Foxconn employs more than a million workers, 230,000 in one of its Shenzhen facilities alone–equivalent to a midsize American city. Audit after audit has shown abuses such as poor safety conditions, overcrowded dormitories, and discriminatory pay practices. But take the most troubled midsize American cities, with high rates of violent crime, drug use, incarceration, and yes, suicide. In fact, while the 17 suicides at Foxconn plants between 2007 and 2010 sent tremors, the suicide rate was actually less—substantially so—than the suicide rate in the general population in the United States.
These uncomfortable comparisons are not particularly welcome to most Americans. The point of making them is not to excuse the abuses at Foxconn and too-long countenanced by Apple. It is rather to put into perspective that these issues are not particular to China, nor to Apple. Walmart has had its own share of similar problems at plants that source Walmart products in China, and many of these problems arose in the ’80s and ’90s with American-sourced goods in Mexican plants along the U.S.-Mexico border. And many of those issues were endemic in American factories until the ’50s, and in company steel and coal towns that formed the company-town model that Foxconn and others have emulated.
Over time, as the American economy stabilized and grew, as mores changed and workers especially demanded via unions more protections, better pay, and more rights, conditions shifted and have changed dramatically—as they did in Europe. But in the rough and tumble of initial industrialization, abuses, fatalities, and various indignities were rife. China has been following a similar path, but with two major distinctions: its changes have been occurring much more rapidly and in the glare of international attention. Terry Gou has been far more accommodating than Leland Stanford or Henry Clay Frick ever were.

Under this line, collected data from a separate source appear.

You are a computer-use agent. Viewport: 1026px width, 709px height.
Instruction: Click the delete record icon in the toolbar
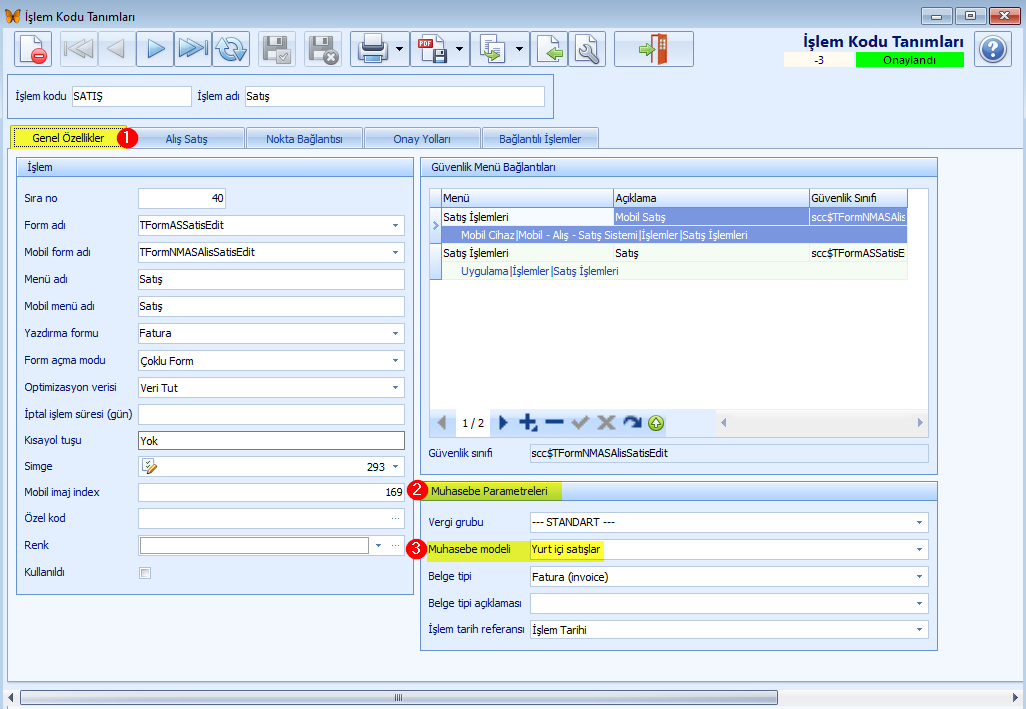(33, 49)
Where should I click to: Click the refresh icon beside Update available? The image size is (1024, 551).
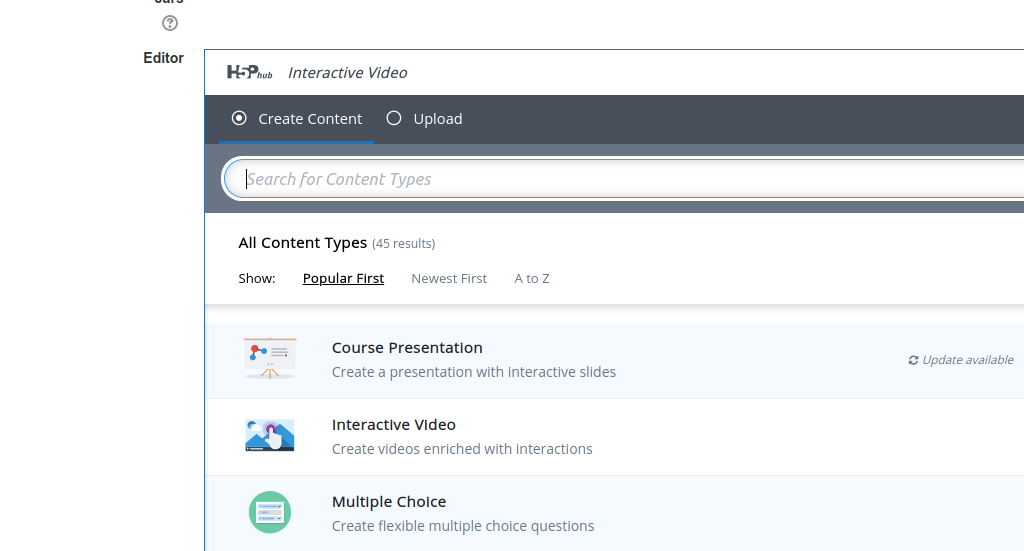click(x=913, y=360)
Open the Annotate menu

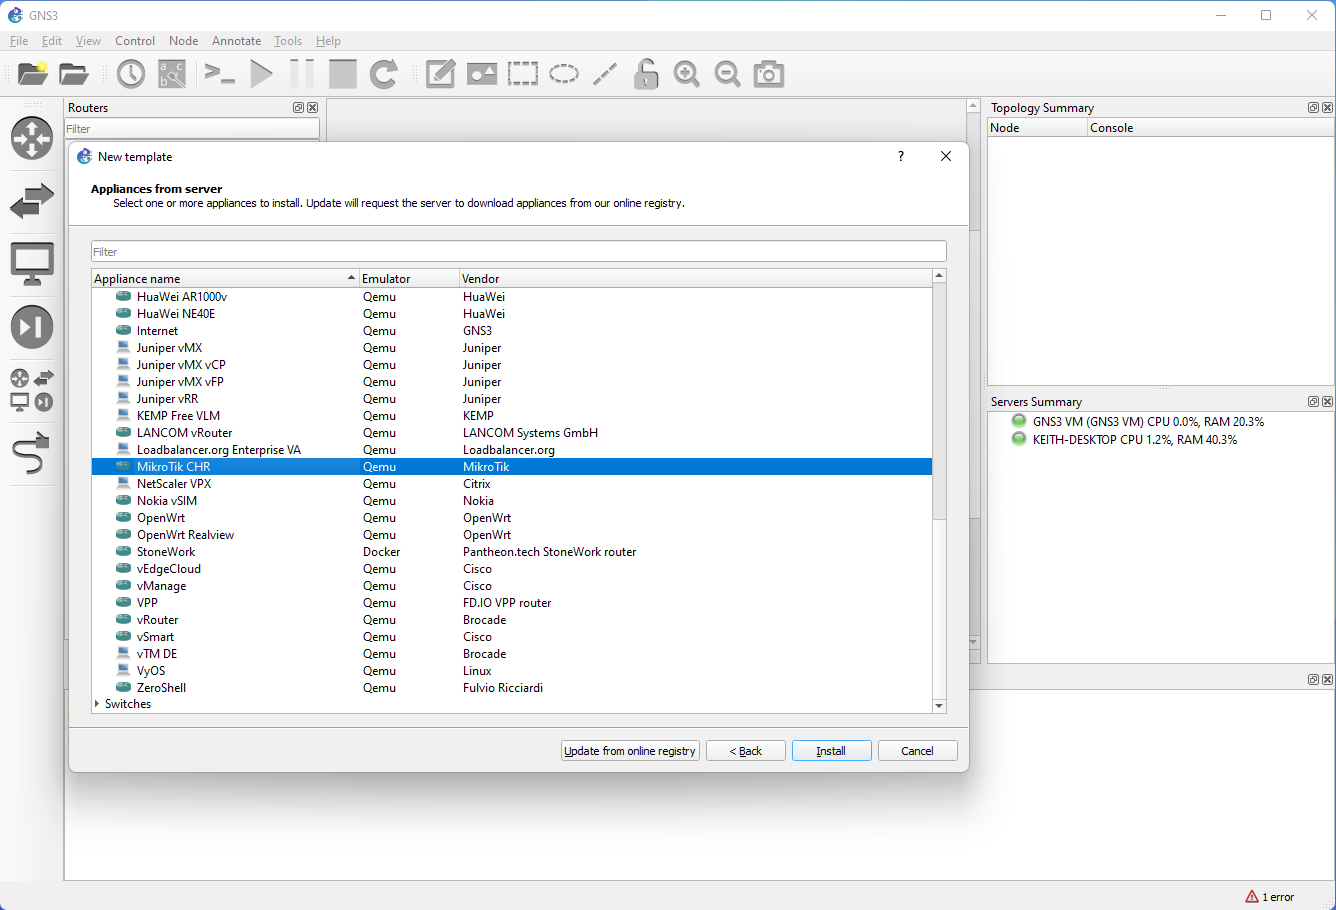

That leaves the glaring question of Apple and why the company did not pay more heed to issues that it has been aware of for years. There, the fault clearly lay with the departed Steve Jobs and an indifference to what was happening over there in a country and culture not his own. Yes, there was a drive for profit, but those margins will not be terribly impacted even as Foxconn pays workers much more and works them quite a bit less. There is a fine line between shocked excoriation of some Chinese working conditions and complacent acceptance of them, a line far more crossed in one direction or another than walked with balance. Much of the recent outcry has fed xenophobia about the rise of China; much of Apple’s approach until now has turned a needlessly blind eye toward evident issues that it could have addressed. The changes promised by Apple and by Foxconn are positive, but the way we approach the emergence of China and the intimate entangling of our economies remains as troubled as ever.